Keywords

1 Introduction

Multiple object matching and association are classical problems in many important tasks such as video surveillance, semantic scene understanding and also, Simultaneous Localization And Mapping (SLAM). Given an indoor scene, where the environment is frequently cluttered with several near-identical objects, it is challenging to identify and track a particular instance of an object among a number of objects present in the scene, e.g. see Fig. 1. The problem is even more challenging when there is a wide baseline among multiple views (or temporally disjoint). It is complex to re-identify a vast variety of objects based on appearance only. There are many challenges for the association problem i.e. occlusions, motion blur, mis-detections, etc. Conventional methods use two major approaches to build a re-ID system - appearance-based and motion-based. Most methods use an appearance-based approach because motion prediction based systems try to localize each object instance based on a motion model, however, due to the possibility of huge unpredictable trajectories across the frames, these methods tend to fail when the same object instance reappear after a long time.

Fig. 1.
figure 1

Similar looking objects in rigid, indoor scenes from ScanNet dataset. Multiple instances of the same object class, chair, in this case, are hard to differentiate with each other. In such cases, background can be highly useful to re-identify a particular instance in multiple views.

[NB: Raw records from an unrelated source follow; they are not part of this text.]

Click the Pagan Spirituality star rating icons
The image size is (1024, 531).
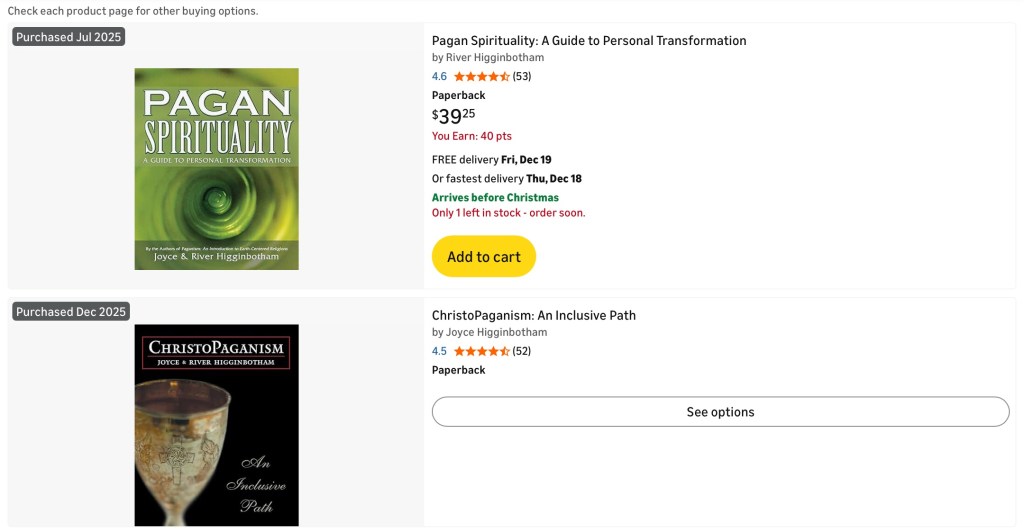click(481, 77)
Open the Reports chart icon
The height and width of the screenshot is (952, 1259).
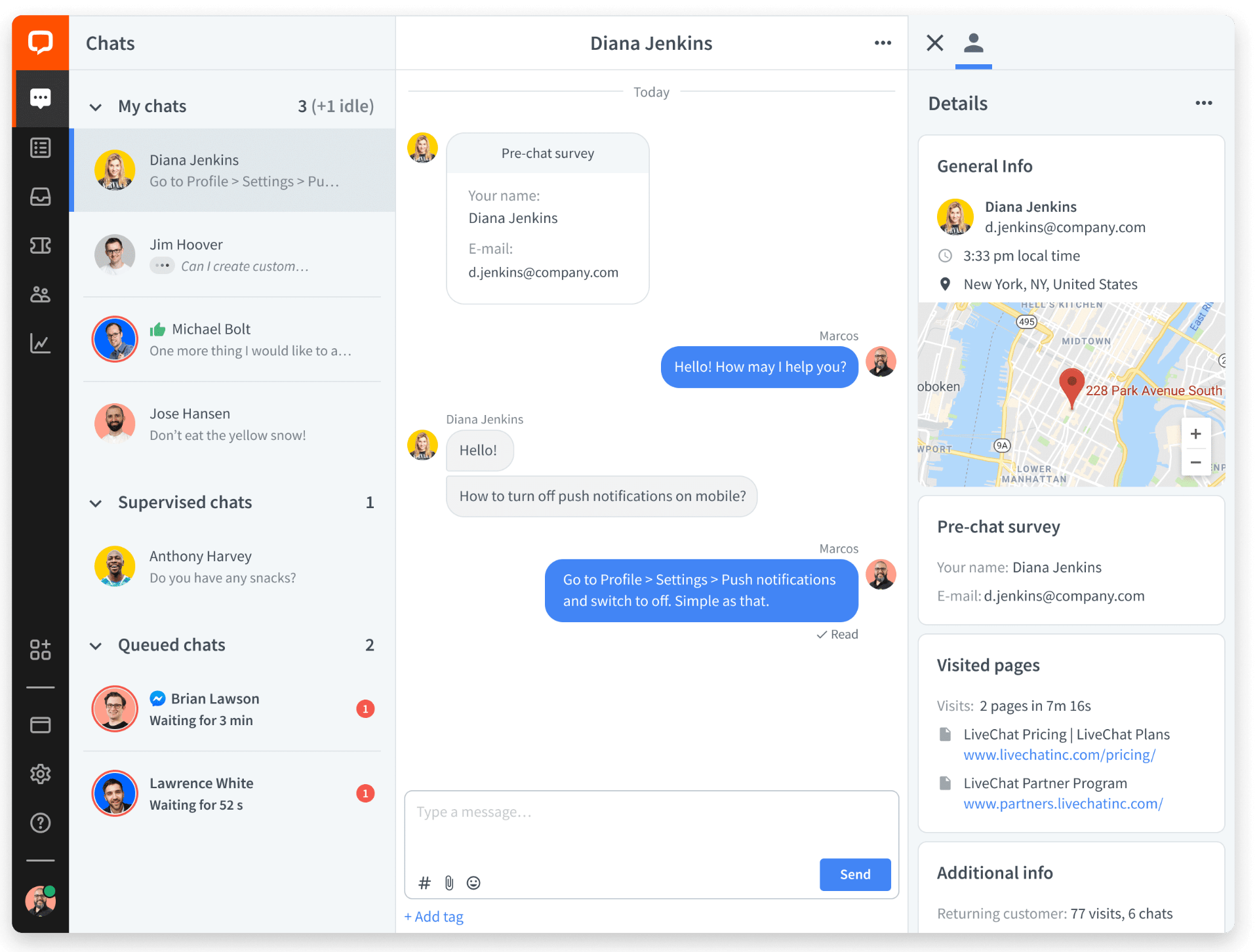click(40, 343)
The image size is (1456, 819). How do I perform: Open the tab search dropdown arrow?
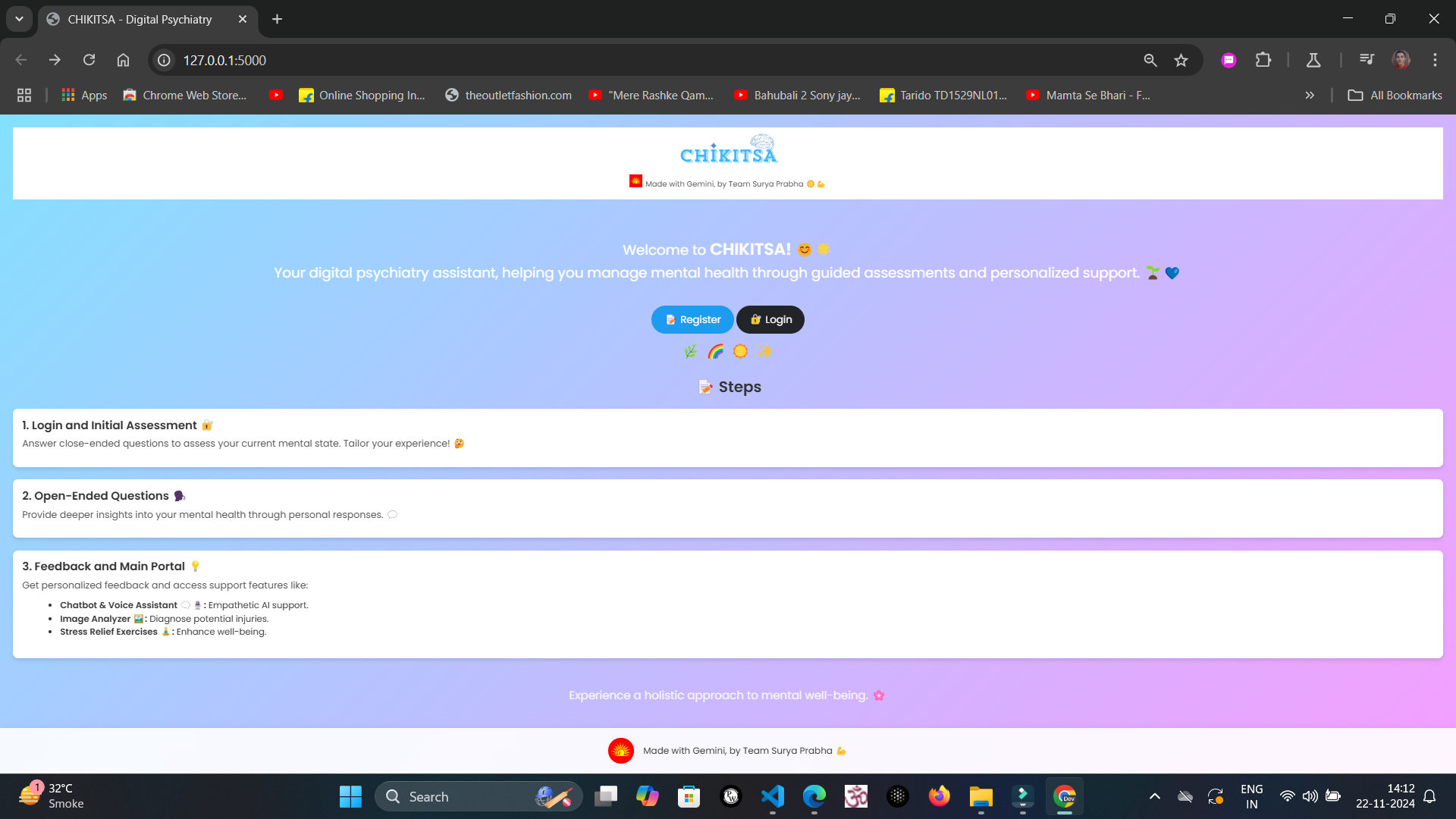(x=19, y=19)
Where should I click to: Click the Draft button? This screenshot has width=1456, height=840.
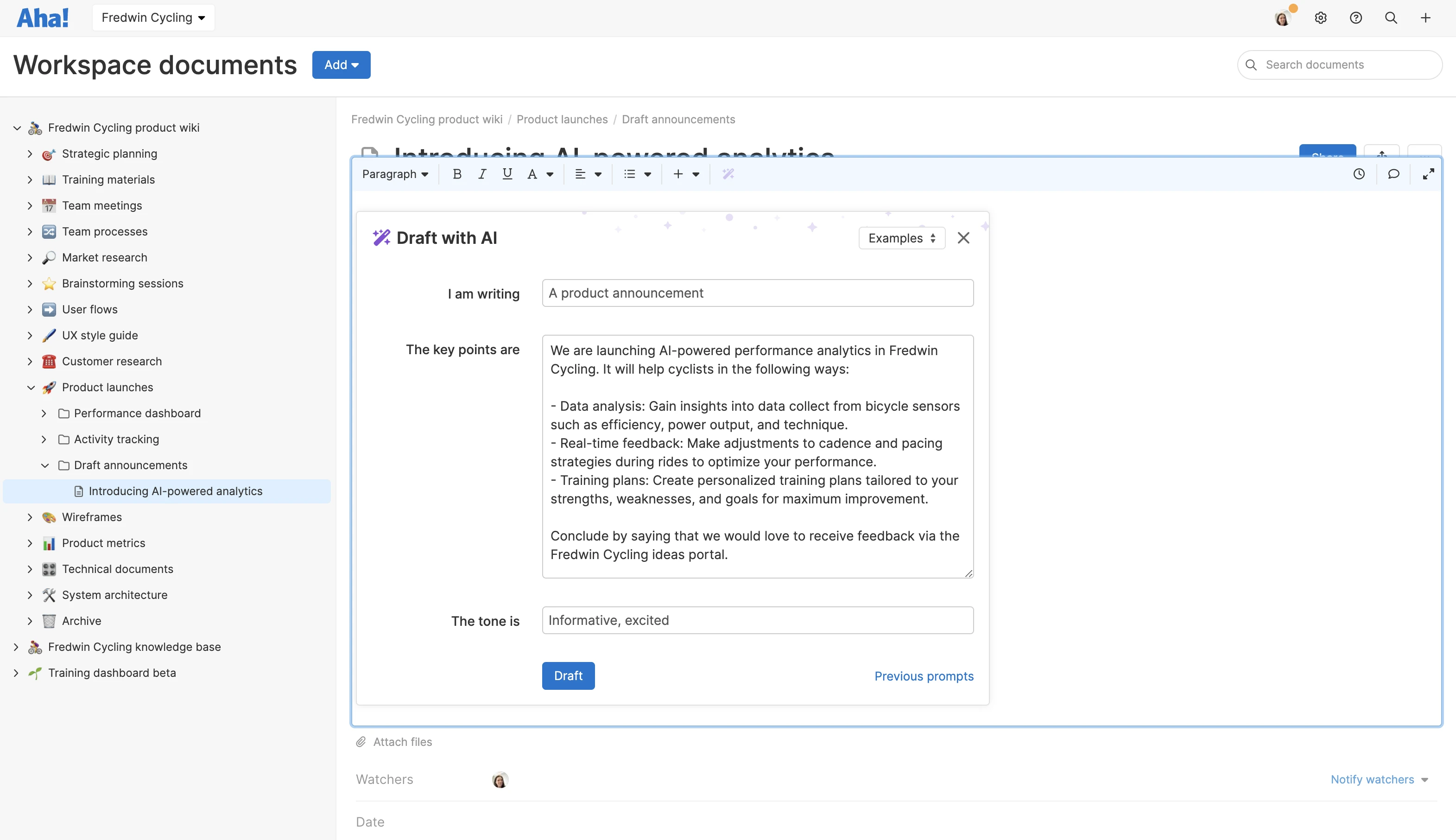pyautogui.click(x=568, y=675)
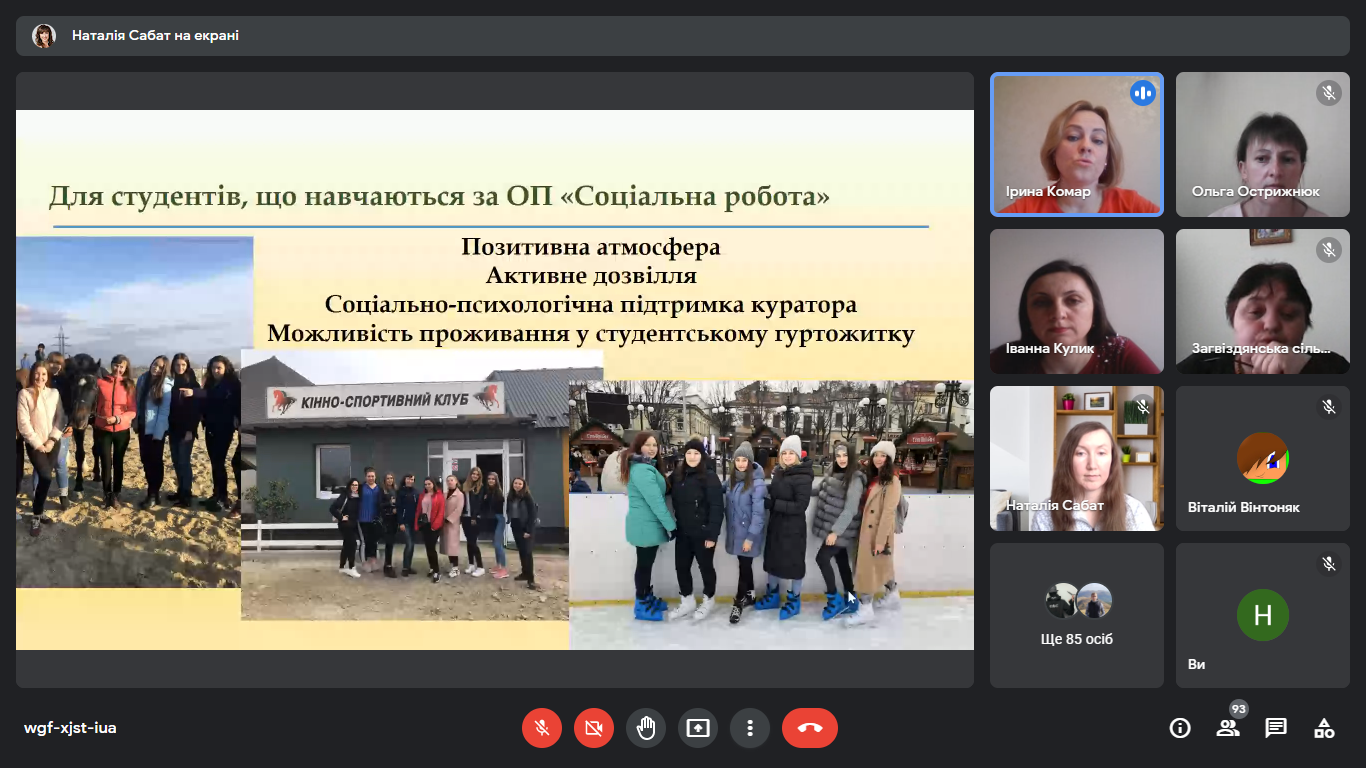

Many previous studies focus on person re-identification where the goal is to assign a correct ID of an instance of a specific class (i.e. a pedestrian) across multiple-views obtained from cameras with possibly non-overlapping views. In general, these methods try to learn discriminative features based on person’s face [18], clothing [14] or symmetry-driven local features [9] to re-ID people. In contrast, the problem of associating an unique ID to instances of objects is often solved as the association of multiple unknown objects between views [16]. This problem is closely related to person re-ID and often evaluated in the pedestrian (person) scenario with early work on PET2009 [5].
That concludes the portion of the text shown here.